──────── Data supplied
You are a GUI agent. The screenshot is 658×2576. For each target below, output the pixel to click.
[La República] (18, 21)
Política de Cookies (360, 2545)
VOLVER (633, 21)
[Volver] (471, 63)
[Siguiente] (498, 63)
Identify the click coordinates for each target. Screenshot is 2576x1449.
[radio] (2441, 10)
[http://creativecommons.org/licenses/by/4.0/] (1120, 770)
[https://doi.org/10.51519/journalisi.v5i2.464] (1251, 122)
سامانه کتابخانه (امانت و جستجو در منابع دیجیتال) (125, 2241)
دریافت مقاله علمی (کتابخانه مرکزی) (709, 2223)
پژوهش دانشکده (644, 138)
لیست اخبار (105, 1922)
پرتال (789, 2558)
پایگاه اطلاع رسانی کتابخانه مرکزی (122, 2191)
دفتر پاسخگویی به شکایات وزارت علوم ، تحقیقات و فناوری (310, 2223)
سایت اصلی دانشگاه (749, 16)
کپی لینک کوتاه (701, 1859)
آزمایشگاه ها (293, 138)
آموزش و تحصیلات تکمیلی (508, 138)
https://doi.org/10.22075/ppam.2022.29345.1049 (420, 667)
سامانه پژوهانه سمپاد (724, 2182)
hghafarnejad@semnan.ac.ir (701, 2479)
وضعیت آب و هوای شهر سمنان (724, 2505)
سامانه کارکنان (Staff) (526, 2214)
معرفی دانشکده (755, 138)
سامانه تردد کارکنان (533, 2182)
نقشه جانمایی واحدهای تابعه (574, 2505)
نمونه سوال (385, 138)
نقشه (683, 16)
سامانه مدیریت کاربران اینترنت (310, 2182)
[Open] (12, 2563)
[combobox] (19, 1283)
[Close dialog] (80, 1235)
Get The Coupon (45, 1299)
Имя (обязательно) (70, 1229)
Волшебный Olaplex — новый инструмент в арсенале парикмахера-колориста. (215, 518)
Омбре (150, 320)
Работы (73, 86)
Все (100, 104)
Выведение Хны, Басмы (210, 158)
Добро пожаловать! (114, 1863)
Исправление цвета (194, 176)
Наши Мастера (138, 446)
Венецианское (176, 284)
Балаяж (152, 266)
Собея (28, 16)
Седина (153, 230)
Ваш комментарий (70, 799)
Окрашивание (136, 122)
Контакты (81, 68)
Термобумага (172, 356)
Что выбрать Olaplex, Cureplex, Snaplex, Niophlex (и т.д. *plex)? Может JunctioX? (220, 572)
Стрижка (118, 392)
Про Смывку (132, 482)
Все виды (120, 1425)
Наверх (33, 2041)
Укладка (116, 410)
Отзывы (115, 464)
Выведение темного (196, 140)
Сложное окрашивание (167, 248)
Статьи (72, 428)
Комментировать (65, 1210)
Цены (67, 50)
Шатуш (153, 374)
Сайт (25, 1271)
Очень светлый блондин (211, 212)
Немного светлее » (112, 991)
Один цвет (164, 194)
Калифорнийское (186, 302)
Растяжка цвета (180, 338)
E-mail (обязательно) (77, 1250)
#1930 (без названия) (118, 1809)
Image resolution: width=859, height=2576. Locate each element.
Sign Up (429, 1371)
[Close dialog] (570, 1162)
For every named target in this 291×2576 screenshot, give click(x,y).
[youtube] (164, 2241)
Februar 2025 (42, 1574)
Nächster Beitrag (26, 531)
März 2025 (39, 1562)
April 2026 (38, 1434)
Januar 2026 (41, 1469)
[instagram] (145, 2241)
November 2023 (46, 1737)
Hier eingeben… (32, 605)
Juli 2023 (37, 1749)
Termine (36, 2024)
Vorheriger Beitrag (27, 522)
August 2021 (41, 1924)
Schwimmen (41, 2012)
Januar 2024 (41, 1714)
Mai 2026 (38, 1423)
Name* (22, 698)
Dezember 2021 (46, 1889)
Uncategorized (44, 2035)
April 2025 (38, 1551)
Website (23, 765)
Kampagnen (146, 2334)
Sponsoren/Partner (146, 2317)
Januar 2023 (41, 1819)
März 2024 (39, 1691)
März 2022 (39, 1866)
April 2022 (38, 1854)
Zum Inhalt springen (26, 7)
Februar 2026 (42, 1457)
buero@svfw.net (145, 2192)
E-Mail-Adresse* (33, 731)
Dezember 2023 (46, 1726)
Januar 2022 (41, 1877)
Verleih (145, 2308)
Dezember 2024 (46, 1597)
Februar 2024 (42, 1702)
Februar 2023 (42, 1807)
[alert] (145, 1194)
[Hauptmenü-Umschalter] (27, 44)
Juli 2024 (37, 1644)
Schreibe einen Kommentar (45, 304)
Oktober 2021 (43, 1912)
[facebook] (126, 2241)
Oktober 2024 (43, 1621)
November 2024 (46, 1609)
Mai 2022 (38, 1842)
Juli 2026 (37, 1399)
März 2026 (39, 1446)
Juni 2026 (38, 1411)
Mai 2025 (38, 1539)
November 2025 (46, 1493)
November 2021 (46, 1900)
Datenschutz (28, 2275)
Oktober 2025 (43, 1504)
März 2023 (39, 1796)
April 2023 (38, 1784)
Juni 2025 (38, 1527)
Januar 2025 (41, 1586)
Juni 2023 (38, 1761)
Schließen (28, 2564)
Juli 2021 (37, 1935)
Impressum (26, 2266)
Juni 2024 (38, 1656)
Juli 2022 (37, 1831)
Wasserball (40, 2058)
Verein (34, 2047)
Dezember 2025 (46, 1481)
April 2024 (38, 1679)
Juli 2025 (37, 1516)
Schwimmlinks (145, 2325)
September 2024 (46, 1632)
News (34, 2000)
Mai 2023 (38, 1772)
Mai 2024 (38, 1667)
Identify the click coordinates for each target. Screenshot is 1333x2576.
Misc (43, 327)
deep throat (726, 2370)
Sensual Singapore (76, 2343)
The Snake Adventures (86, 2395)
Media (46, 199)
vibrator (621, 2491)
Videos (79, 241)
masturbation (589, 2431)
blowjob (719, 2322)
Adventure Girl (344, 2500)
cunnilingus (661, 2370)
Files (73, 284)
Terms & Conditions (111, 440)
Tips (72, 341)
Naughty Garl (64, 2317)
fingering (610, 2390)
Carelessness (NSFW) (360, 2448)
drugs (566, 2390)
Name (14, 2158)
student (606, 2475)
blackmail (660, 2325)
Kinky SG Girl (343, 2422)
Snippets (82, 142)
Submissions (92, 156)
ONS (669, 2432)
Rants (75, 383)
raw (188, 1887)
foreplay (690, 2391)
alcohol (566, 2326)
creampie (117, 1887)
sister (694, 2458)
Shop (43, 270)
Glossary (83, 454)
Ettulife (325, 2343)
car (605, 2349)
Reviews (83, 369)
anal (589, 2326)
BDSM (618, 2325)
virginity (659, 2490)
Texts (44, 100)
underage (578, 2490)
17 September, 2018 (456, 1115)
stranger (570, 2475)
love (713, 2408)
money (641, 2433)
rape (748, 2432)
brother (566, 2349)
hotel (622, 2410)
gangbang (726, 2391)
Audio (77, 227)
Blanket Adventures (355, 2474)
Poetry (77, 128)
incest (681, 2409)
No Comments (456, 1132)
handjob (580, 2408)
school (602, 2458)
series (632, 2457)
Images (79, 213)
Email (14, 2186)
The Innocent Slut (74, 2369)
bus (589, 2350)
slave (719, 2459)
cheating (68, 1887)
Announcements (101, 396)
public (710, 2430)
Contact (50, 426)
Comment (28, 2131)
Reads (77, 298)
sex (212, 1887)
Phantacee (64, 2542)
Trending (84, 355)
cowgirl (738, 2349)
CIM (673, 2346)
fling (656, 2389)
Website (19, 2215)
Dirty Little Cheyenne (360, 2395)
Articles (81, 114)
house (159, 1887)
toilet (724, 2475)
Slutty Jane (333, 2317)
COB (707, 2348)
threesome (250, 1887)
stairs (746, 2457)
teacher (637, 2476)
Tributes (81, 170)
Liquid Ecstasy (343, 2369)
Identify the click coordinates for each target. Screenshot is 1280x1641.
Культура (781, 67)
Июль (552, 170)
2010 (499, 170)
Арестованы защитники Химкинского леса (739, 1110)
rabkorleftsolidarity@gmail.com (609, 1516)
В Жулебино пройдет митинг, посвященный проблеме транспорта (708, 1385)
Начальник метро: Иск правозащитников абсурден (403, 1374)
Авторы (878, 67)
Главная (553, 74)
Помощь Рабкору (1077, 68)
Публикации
────────────────
_What this task involves_.
Pull every line with the string "Februar" from the data above.

_Solution to the problem_.
Februar 2025 (42, 1574)
Februar 2026 (42, 1457)
Februar 2024 (42, 1702)
Februar 2023 (42, 1807)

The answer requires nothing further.